Data excerpts
****

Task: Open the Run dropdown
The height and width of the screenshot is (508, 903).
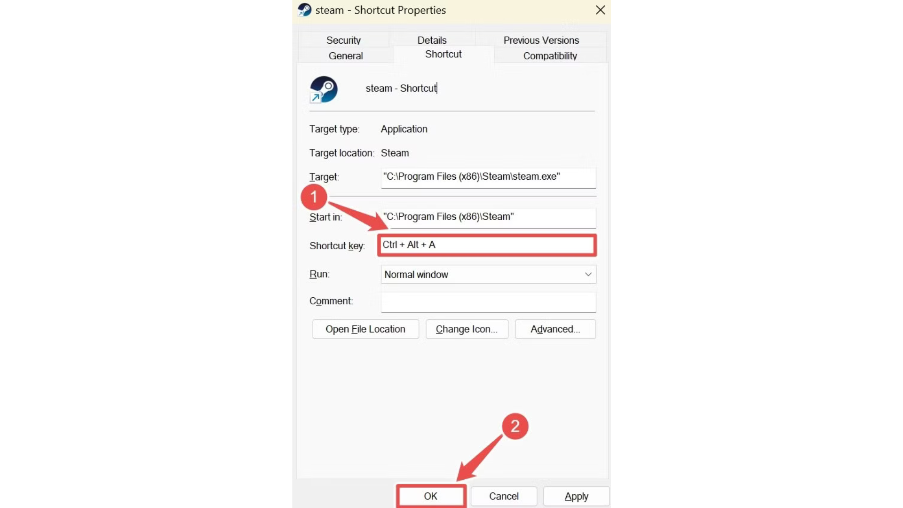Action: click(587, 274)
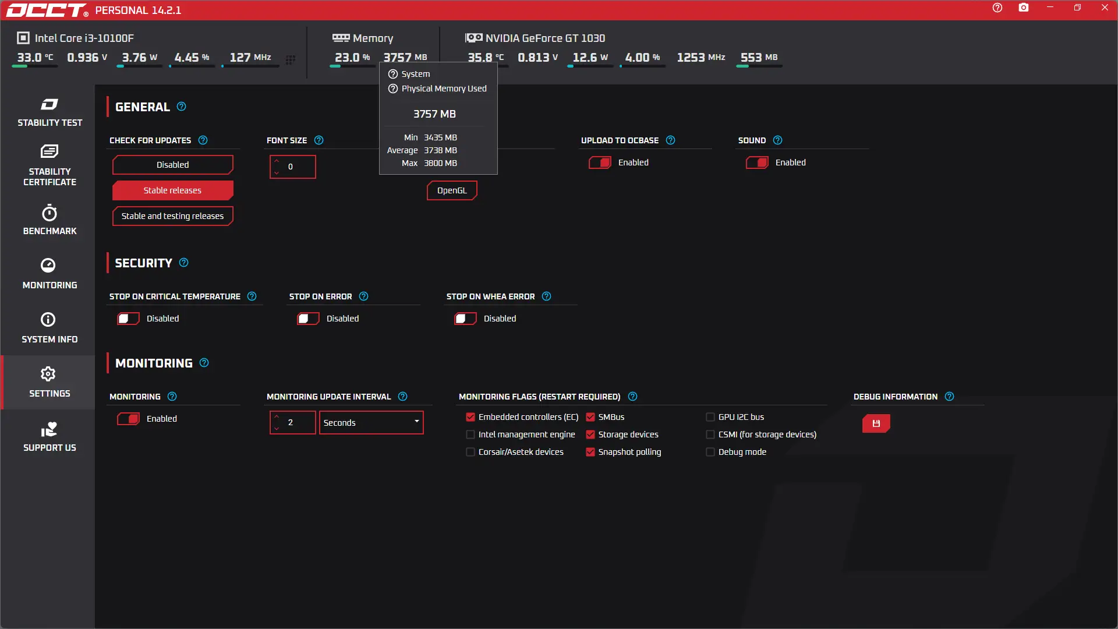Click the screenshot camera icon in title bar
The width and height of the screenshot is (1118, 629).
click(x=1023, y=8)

****

**PROBLEM**
Every line above is to be given again exactly, apart from the pictures.

**OUTPUT**
Task: Open the Run dropdown
The height and width of the screenshot is (508, 903).
Action: click(587, 274)
Click the screenshot camera icon in title bar
The width and height of the screenshot is (1118, 629).
click(x=1023, y=8)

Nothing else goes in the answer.